Für mich war Madagaskar immer Natur pur. Ich habe immer nur an die Chamäleons und Lemuren gedacht, so wie eben im Film Madagaskar. Hätte ich mehr drüber nachgedacht, wäre mir vermutlich auch bewusst geworden, dass es keine Insel ist, auf der nur Chamäleons und Lemuren leben, denn es ist schließlich die viertgrößte Insel der Welt. Madagaskar ist halt irgendwie bei den meisten Europäern nicht so präsent auf der Weltkarte im Kopf, sondern eben diese Insel da unten vor Afrika, wo man sowieso nie hinkommen wird.

Glücklich?
Glücklich?

Ein exotischeres und ungewöhnlicheres Urlaubsziel gibt es entsprechend kaum.
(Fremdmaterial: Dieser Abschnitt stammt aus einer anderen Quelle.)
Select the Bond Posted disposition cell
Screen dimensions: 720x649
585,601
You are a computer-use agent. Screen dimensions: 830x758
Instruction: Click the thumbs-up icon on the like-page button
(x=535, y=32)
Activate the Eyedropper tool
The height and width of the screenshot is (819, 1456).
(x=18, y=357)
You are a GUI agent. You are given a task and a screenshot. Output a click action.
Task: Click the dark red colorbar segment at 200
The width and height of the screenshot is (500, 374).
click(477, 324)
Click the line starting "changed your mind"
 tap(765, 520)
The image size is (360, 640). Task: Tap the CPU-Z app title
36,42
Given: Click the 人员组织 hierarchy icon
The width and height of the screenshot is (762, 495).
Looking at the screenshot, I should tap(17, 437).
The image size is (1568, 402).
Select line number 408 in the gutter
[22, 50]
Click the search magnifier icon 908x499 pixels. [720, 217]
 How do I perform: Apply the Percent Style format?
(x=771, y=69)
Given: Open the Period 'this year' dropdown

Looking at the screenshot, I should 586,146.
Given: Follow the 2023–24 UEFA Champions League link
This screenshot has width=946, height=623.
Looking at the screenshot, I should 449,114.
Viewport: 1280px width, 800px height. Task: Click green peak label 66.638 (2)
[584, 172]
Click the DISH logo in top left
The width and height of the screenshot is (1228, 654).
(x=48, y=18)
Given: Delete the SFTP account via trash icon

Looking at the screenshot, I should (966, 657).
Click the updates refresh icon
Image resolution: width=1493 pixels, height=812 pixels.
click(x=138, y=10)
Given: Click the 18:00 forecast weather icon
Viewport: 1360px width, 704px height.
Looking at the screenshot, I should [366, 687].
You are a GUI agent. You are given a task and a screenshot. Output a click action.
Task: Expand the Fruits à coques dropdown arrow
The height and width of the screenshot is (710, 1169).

Umso besonderer ist es für mich, so einen Ort überhaupt besuchen zu können. Wenn wir auf den Ausflügen dabei sind, ist es, als würden wir Eindrücke in eine ganz neue Welt bekommen. Und, wer hätte das gedacht, es leben in Madagaskar auch Menschen. Trotzdem gibt es super viel sonst zu entdecken und weil ich mich besonders auf die Chamäleons und Lemuren gefreut habe, gibt es dazu sogar einen eigenen Blogeintrag (vor allem wegen den vielen vielen Fotos natürlich).
Aber es sind tatsächlich die Menschen, die den Aufenthalt hier so speziell machen. Ihre Kultur und ihre Traditionen, ihre Mentalität und ihre Sprache, so vieles, worüber man sich nie vorher Gedanken gemacht hat, prasselt hier auf einen ein, man wird bombardiert mit Bildern, die einem so schnell nicht mehr aus dem Kopf gehen wollen. So geht es fast allen hier an Bord, egal ob Gast oder Crew, und das schweißt uns teilweise sehr viel enger mit einigen Gästen zusammen, treibt aber manchmal auch einen ziemlich großen Keil zwischen uns.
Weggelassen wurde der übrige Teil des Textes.